In case of termination of the Employee's employment for cause,
the Bank or the Holding Company, as appropriate, shall pay the Employee his
salary through the date of termination, and neither the Bank nor the Holding
Company shall have any further obligation to the Employee under this Agreement.
The Employee shall have no right to receive compensation or other benefits for
any period after termination for cause. For purposes of this Agreement,
termination for "cause" shall include termination because of the Employee's
personal dishonesty, incompetence, willful misconduct, breach of a fiduciary
duty involving personal profit, intentional failure to perform stated duties,
willful violation of any law, rule, or regulation (other than traffic violations
or similar offenses) or final cease-and-desist order, or material breach of any
provision of this Agreement.
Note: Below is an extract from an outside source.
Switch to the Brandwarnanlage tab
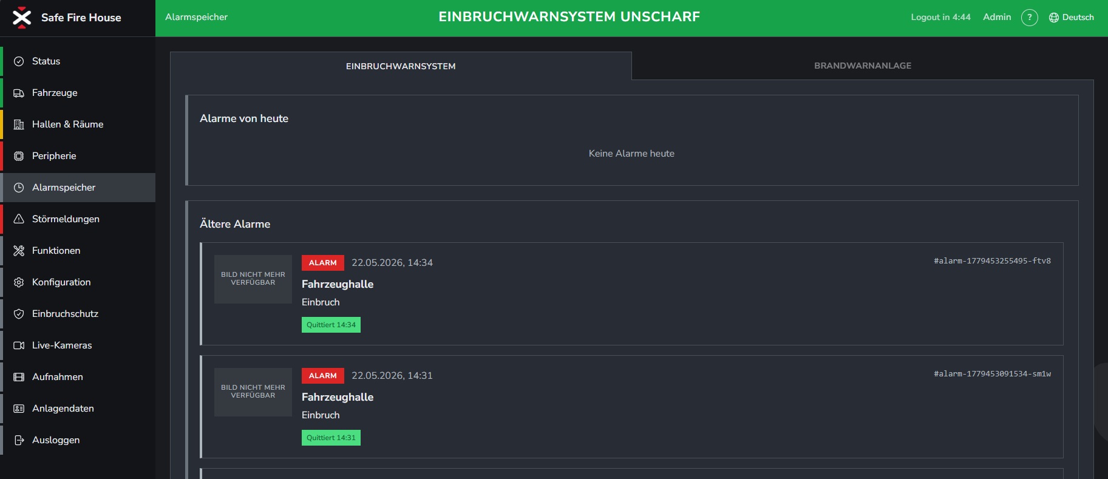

Notwithstanding the foregoing, the Employee shall
not be deemed to have been terminated for cause unless and until there shall
have been delivered to the Employee a copy of a resolution, duly adopted by the
affirmative vote of not less than a majority of the disinterested members of the
Board of Directors of the Bank or the Holding Company, as appropriate, at a
meeting of the Board called and held for such purpose (after reasonable notice
to the Employee and an opportunity for the Employee, together with the
Employee's counsel, to be heard before the Board), stating that in the good
faith opinion of the Board the Employee was guilty of conduct constituting
"cause" as set forth above and specifying the particulars thereof in detail.
(b) The Employee's employment may be voluntarily terminated by
the Employee at any time upon ninety (90) days written notice to the Bank or the
Holding Company, as appropriate, or upon such shorter period as may be agreed
upon between the Employee and the Board of Directors of the Bank or the Holding
Company, as appropriate. In the event of such voluntary termination, the Bank or
the Holding Company, as appropriate, shall be obligated to continue to pay the
Employee his salary only through the date of termination, at the time such
payments are due, and neither the Bank nor the Holding Company shall have any
further obligation to the Employee under this Agreement.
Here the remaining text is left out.